I don’t yet see why you agree with this. If the first general AI were safe and other projects continued, couldn’t people still be safe, through the leading project improving human resilience?
It seems like there are several ways by which safe AI could contribute to human resilience:
Direct defensive interventions, e.g., deploying vaccines in response to viruses
Deterrence, e.g., “if some AI actively tries to harm many people, I shut it down” (arguably much less norm-breaking than shutting it down proactively)

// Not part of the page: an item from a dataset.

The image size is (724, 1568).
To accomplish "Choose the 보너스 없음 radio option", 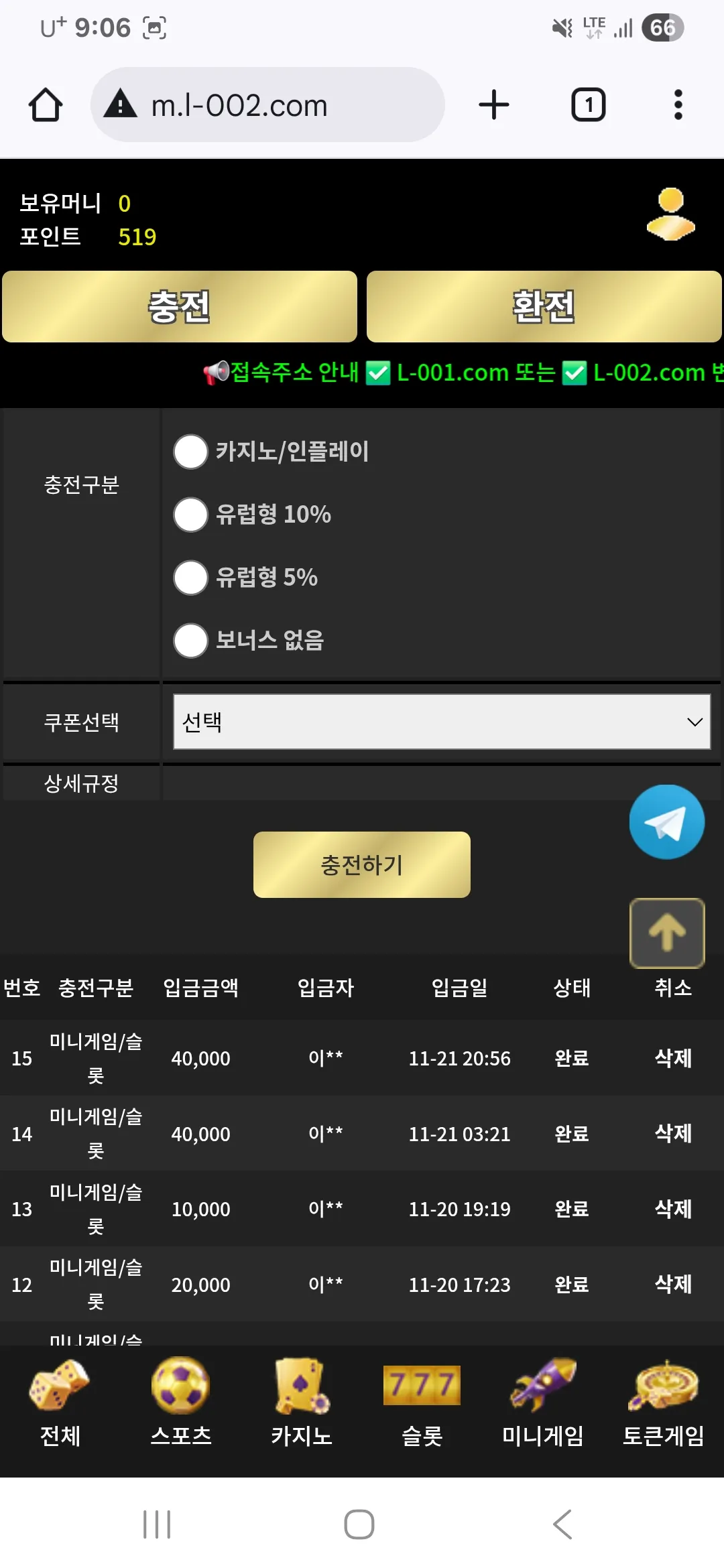I will [x=191, y=641].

Coordination, i.e., helping create mechanisms for facilitating trade/compromise and reducing conflict
This leading safe AI project could also be especially well-placed to do the above, because market and R&D advantages may help it peacefully grow its influence (at a faster rate than others)

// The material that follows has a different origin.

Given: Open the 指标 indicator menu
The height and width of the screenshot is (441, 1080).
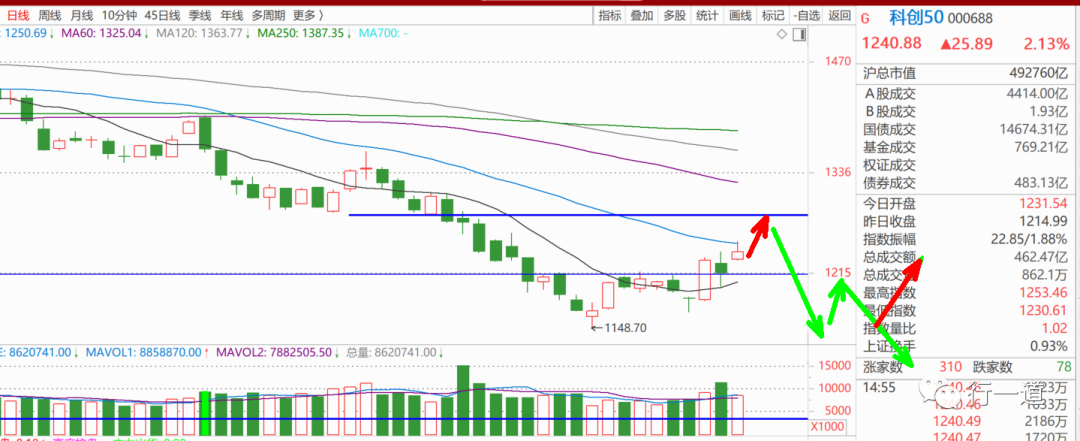Looking at the screenshot, I should (609, 15).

In other words, why assume that (a) AI offense-defense balance is so stacked in favor of offense, and (b) deterrence and coordination wouldn’t pacify a situation with high offensive capabilities on multiple sides?
(Edited for formatting/clarity)
Comment no longer endorsed by author
Thanks for this!
I’m not sure I get why extortion could give misaligned agents a (big) asymmetric advantage over aligned agents. Here are some things that might each prevent extortion-based takeovers:
Reasons why successful extortion might not happen:
Deterrence might prevent extortion attempts—blackmailing someone is less appealing if they’ve committed to severe retaliation (cf. Liam Neeson).
Plausibly there’ll be good enough interpretability or surveillance (especially since we’re conditioning on there being some safe AI—those are disproportionately worlds in which there’s good interpretability).
Arguably, sufficiently smart and capable agents don’t give in to blackmail, especially if they’ve had time to make commitments. If this applies, the safe AI would be less likely to be blackmailed in the first place, and it would not cede anything if it is blackmailed.
Plausibly, the aligned AI would be aligned to values that would not accept such a scope-insensitive trade, even if they were willing to give in to threats.
Other reasons why extortion might not create asymmetric advantages:
Plausibly, the aligned AI will be aligned to values that would also be fine with doing extortion.
Maybe a limitation of this analogy is that it assumes away most of the above anti-extortion mechanisms. (Also, if the human blackmail scenario assumes that many humans can each unilaterally cede control, that also makes it easier for extortion to succeed than if power is more centralized.)
On the other point—seems right, I agree offense is often favored by default. Still:
Deterrence and coordination can happen even (especially?) when offense is favored.
Since the aligned AI may start off with and then grow a lead, some degree of offense being favored may not be enough for things to go wrong; the defense is (in this hypothetical) (much) stronger than the offense, so things may have to be tilted especially heavily toward offense for offense to win.
(Actually, I’m realizing a major limitation of my argument is that it doesn’t consider how the time/investment costs of safety may mean that—even if the first general AI project is safe—it’s then outpaced by other, less cautious projects. More generally, it seems like the leading project’s (relative) growth rate will depend on how much it’s accelerated by its lead, how much it’s directly slowed down by its caution, how much it’s accelerated by actors who want cautious projects to lead, and other factors, and it’s unclear whether this would result in overall faster or slower growth than other projects.)
(I also agree that a high bar for safety in high-stakes scenarios is generally worthwhile; I mainly just mean to disagree with the position that extinction is very likely in these scenarios.)